Another dimension of labour-market distortion revolves around the increasing extent to which the Portuguese legal, tax, and administrative regime discriminates against larger enterprises. As Portuguese enterprises grow in size, they confront a steadily growing set of rules, regulations, and mandates that increasingly drive a wedge between the value of employees to the firm and the cost of employing workers while maintaining compliance with all relevant laws.

A span-of-control model

In order to guide our thinking on these issues, we present a variation of the celebrated Lucas ‘span-of-control’ model (Lucas 1978), which describes the firm size distribution of an economy taking into consideration the occupational choice as well. Labour protection costs are modelled as a tax on labour. We view this as a simplification of a far more complex interaction between workers and firms in which greater labour protections transfer bargaining power to workers.
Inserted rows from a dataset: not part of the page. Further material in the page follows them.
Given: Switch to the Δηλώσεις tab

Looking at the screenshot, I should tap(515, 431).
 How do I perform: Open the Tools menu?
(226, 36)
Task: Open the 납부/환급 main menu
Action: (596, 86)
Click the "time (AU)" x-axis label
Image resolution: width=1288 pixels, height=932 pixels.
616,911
  • By driving a wedge between the costs firms must pay for employees and their value to the firm, these protections lead firms to reduce their employment, lowering the demand for workers in the aggregate.
  • Somewhat unexpectedly, labour protection also forces some workers out of the employed workforce and into creating their own firms.
  • These newly created “marginal” firms are particularly unproductive as their managers and employees would be better off working for more skilled managers. In effect, these protections distort and degrade the distribution of employees across managers of different quality.
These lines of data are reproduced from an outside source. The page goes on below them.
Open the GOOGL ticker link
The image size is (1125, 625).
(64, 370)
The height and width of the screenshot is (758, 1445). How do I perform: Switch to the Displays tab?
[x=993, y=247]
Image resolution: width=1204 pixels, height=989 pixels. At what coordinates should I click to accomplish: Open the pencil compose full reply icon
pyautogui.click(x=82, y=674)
Not only is the entire firm size distribution shifted to the left, but productivity in terms of national per capita output falls.

The economic logic

Why does an increase in labour protection lead to entry by more marginal firms? Intuitively, this happens because the equilibrium decline in wage earnings turns out to be stronger for the marginal worker/entrepreneur than the equilibrium decline of his/her profits as an entrepreneur. In other words, increased labour protection depresses not just business profits but also, working through market equilibrium repercussions, pushes down the wages of those very workers it was supposed to protect, even more than it pushes down profits. This is the mechanism that leads some workers to switch occupation and start their own highly inefficient firms.
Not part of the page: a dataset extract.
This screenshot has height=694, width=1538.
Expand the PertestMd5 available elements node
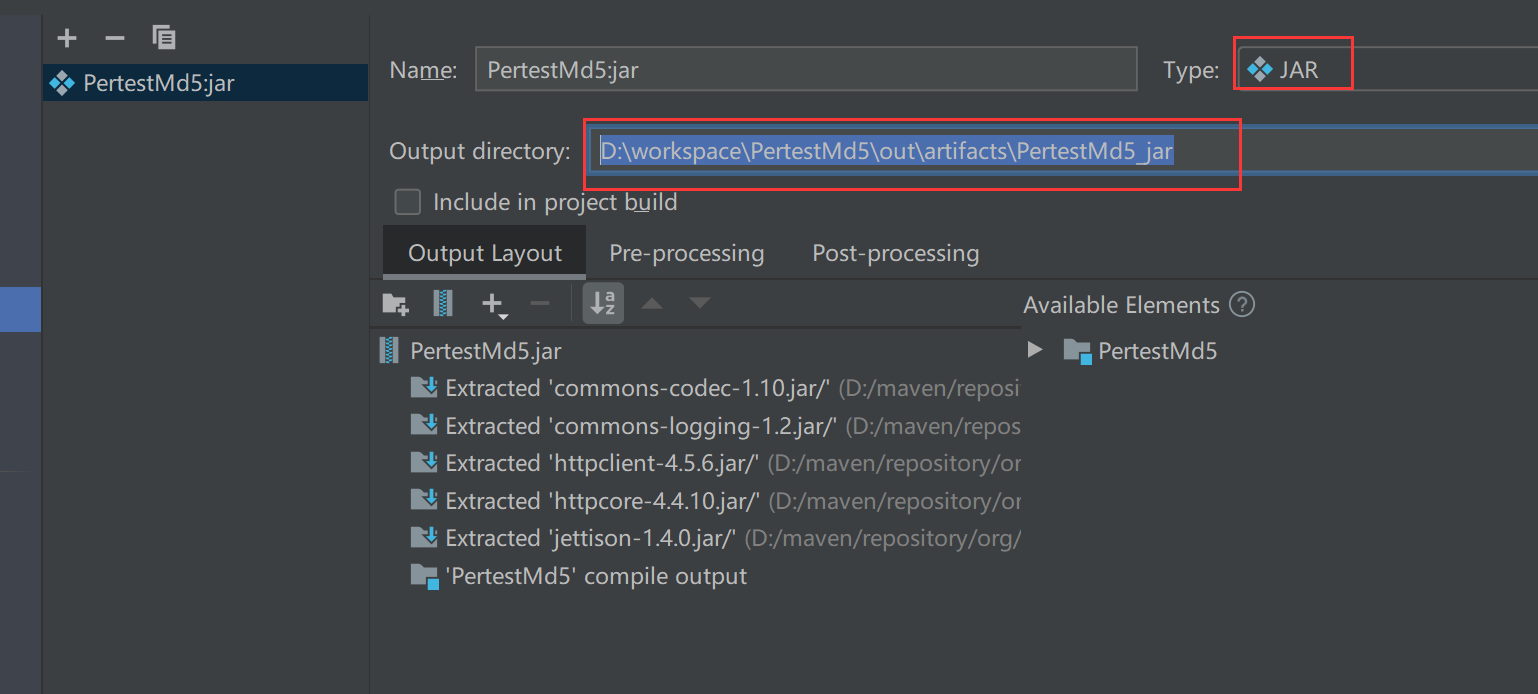point(1035,350)
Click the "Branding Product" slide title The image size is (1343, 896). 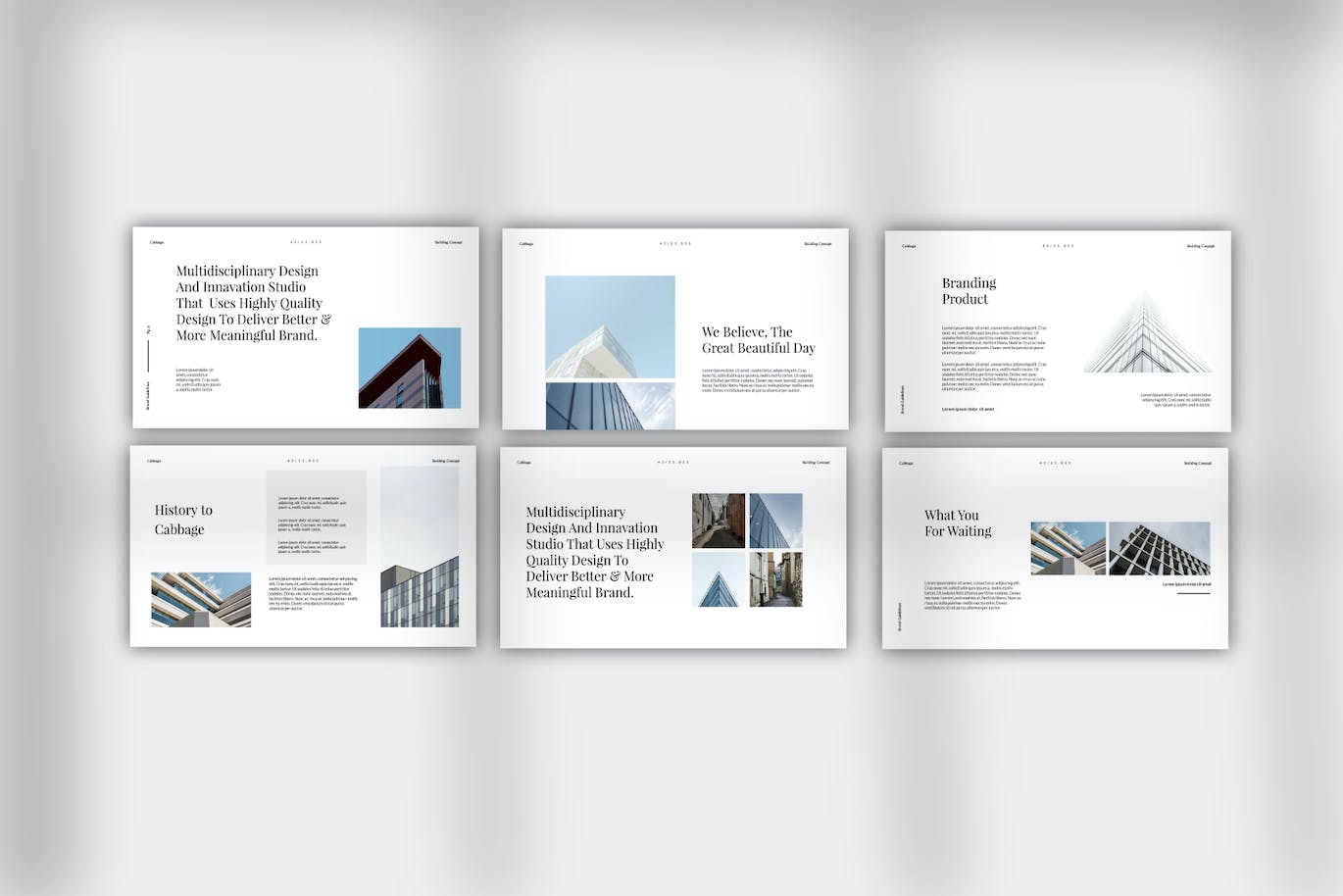click(969, 291)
Given the reality of a labour-protection regime that hits larger firms more intensely, we also examine the case where the ‘tax on labour’ is non-linear. While the qualitative features of the analyses with linear and non-linear tax are very similar, examining the non-linear tax case shows how labour protection reforms that reduce the overall degree of this protection but are biased against larger firms can in fact lead to very big distortions and efficiency losses, even as compared to a much higher linear tax.

Conclusions

We engage in some simple calibration exercises to quantify the level of policy distortion that is consistent with the shifts in the firm size distribution we observe in the data. We then link these to the productivity gains that might result if these distortions were partly or completely eliminated. Our results strongly suggest that Portugal could achieve first-order productivity gains by moving to a less distorted labour market.

References

Blanchard, O (2007), “Adjustment within the euro. The difficult case of Portugal”, Portuguese Economic Journal, 6(1):1-21.

Braguinsky, S, L Branstetter, and A Regaterio (2011), “The incredible shrinking Portuguese firm”, NBER Working Paper No. 17265.

Garicano, L, C LeLarge, and J Van Reenen (2011), “Firm size distortions and the productivity distribution: Evidence from France”, Working Paper.

Hsie, CT and P Klenow (2009), “Misallocation and manufacturing TFP in China and India”, Quarterly Journal of Economics, 124(4):1403-1448.

Jones, CI (2011), “Misallocation, economic growth, and input-output economics”, NBER Working Paper No. 16742.

Lucas, RE (1978), “On the size distribution of business firms”, The Bell Journal of Economics, 9(2):508-523.

Restuccia, D and R Rogerson (2008), “Policy distortions and aggregate productivity with heterogeneous establishments”, Review of Economic Dynamics, 11(4):707-720.